29 Temmuz 1938. İsa, ceketinin  astarında sakladığı  ekmek  bıçağı  ile  karısının işten dönüşünü bekler. Eşinin yanında Nimet adlı kadın da vardır. Ev penceresinden olayı fark eden anneanne evden fırlar.  Anneanne Seniha;  kötü bir duruma mani olmak için kızı Şadiye'ye doğru koşmaya başlar.

Bugünkü  Boğaziçi  Köprüsü’nün, çıkış gişelerinin   olduğu  arazi.  Anadolu yakası,  köprü inşaatı öncesi, meyve ağaçlarıyla dolu  bomboş ve büyük bir arazi idi. Şu anda  boğaza bakan villalardan geçilmiyor.

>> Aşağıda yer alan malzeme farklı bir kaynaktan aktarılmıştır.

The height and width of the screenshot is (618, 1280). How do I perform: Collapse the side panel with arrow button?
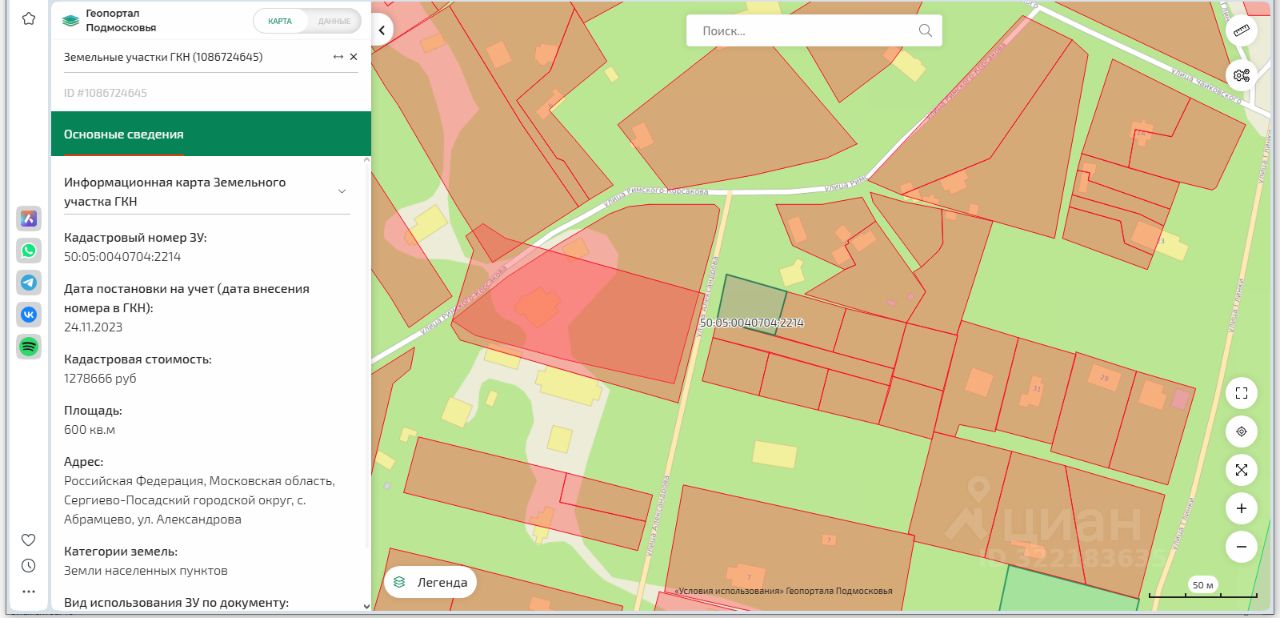(x=381, y=31)
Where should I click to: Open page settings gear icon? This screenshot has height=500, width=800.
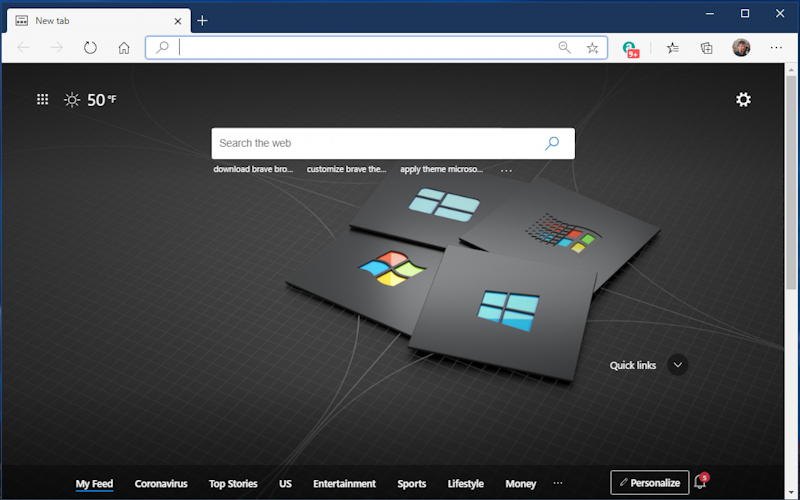point(743,99)
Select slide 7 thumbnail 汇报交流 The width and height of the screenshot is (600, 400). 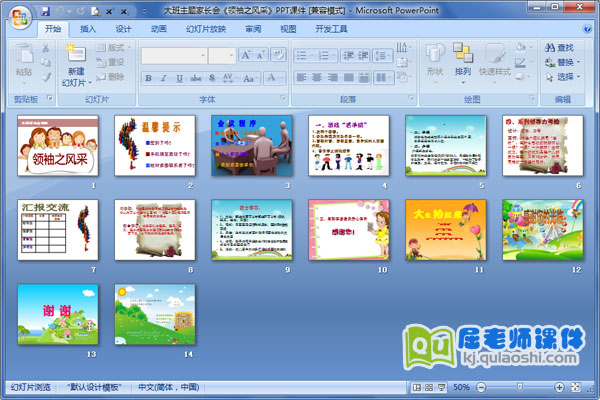pos(58,229)
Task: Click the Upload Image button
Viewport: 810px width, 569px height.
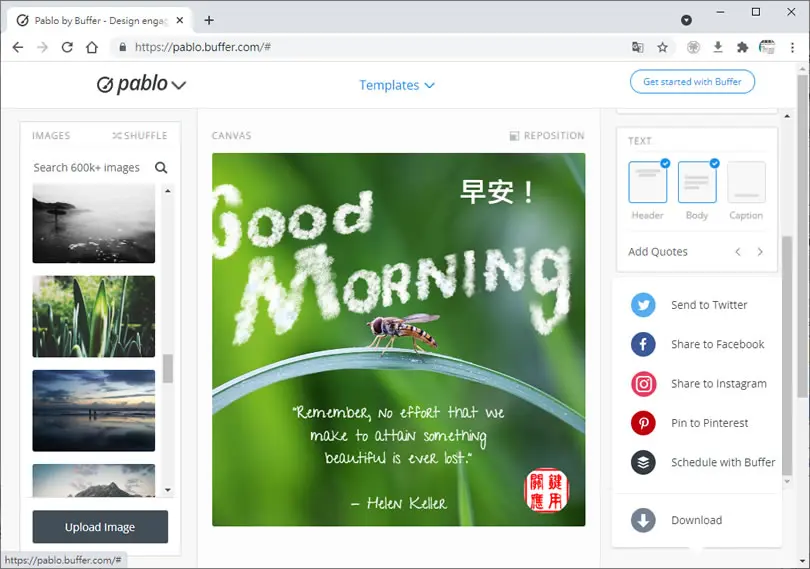Action: (100, 527)
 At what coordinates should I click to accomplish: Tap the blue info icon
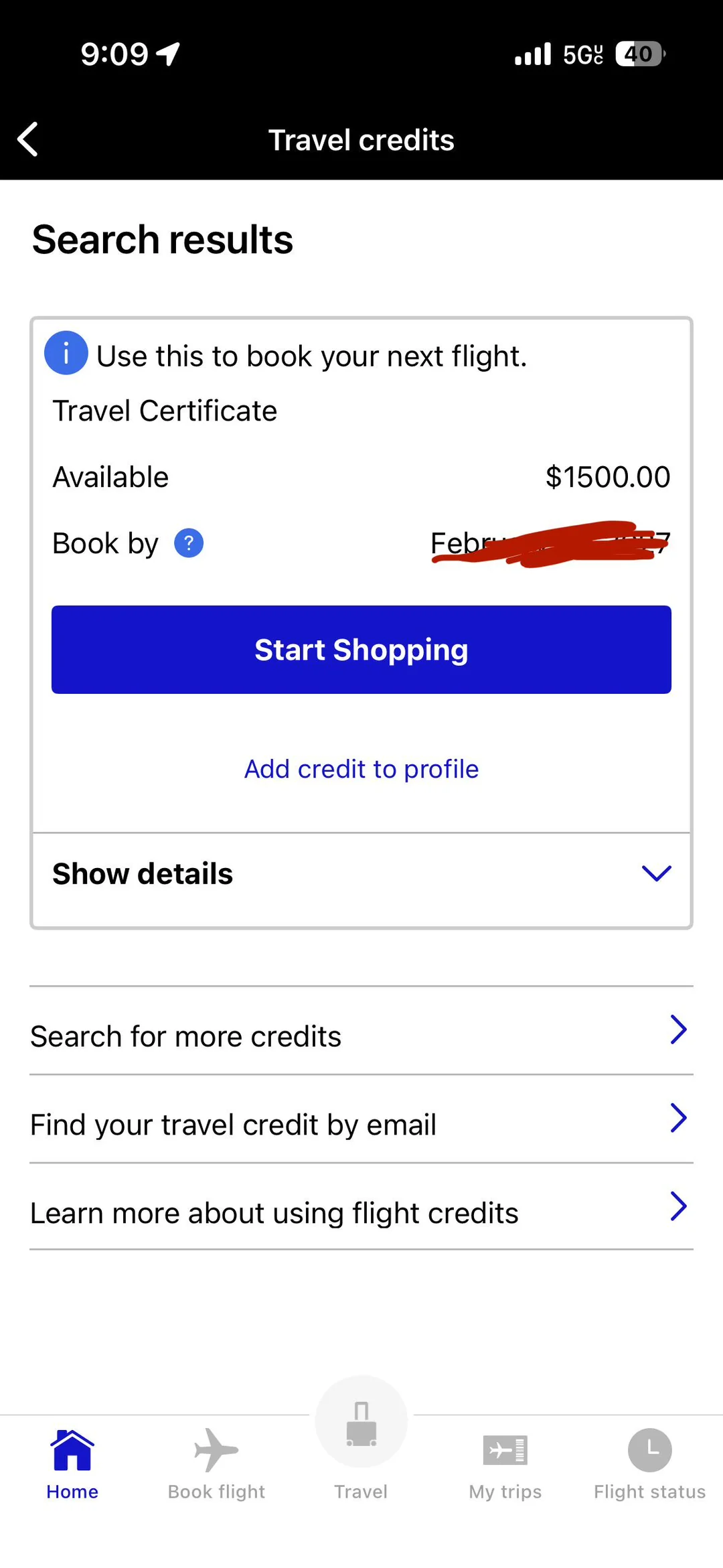coord(66,353)
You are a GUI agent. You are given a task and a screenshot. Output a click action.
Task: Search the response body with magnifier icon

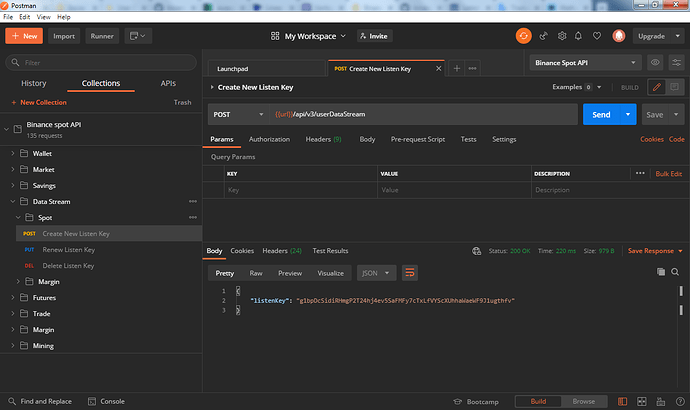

Boş arazide İsa Toksat  karısına neden sözünü dinlemediğini sorar. Nimet  tehlikeyi görünce  kaçar. Şadiye'yi orada bıçaklar. Mani olmaya çalışan kayınvalide Saniye Hanım da aynı akıbet sonucu olay mahallinde ölürler.

Toksat ailesinin olay tarihinde 2 çocukları vardır. Saim Toksat 2 ve abla  Sevim Toksat 5 yaşında.

Saim Toksat, şu anda 77 yaşındadır. 2  evli kızı vardır. Kapalı çarşının  dericiler esnafı  içinde   sayılan ve sevilen  efendi insanı Kumburgaz Serhat sitesinde uzun yıllar  yaşadı. Daha sonra Silivri de yaşamaya başlar. Abla  Sevim  hanım .geçtiğimiz yıl hayata veda etti.

Maziye dönelim:

-"Yıl 1930.Siirt'den, İstanbul'a gelen Karaköy limanında iş bulan İsa Toksat, Üsküdar Tütün deposunda işçi olarak çalışan Şadiye ile bir aracı vasıtasıyla tanışıyor ve evleniyorlar.

 

Evliliklerinin ilk 7 yılı mutludurlar. Önce Sevim, sonra da Saim  dünyaya geliyor.

Yıl 1938. Kıskançlık nöbetleri başlıyor. İsa ve Şadiye'nın   kavgaları her gün  daha artıyor. Nihayet müşterek hayat  çekilmez hale gelince  evler ayrılıyor. İsa Toksat  Nişantaşı'n da bekar odasına taşınıyor. Şadiye ise Üsküdar Arapbağında ki baba evine  dönüyor.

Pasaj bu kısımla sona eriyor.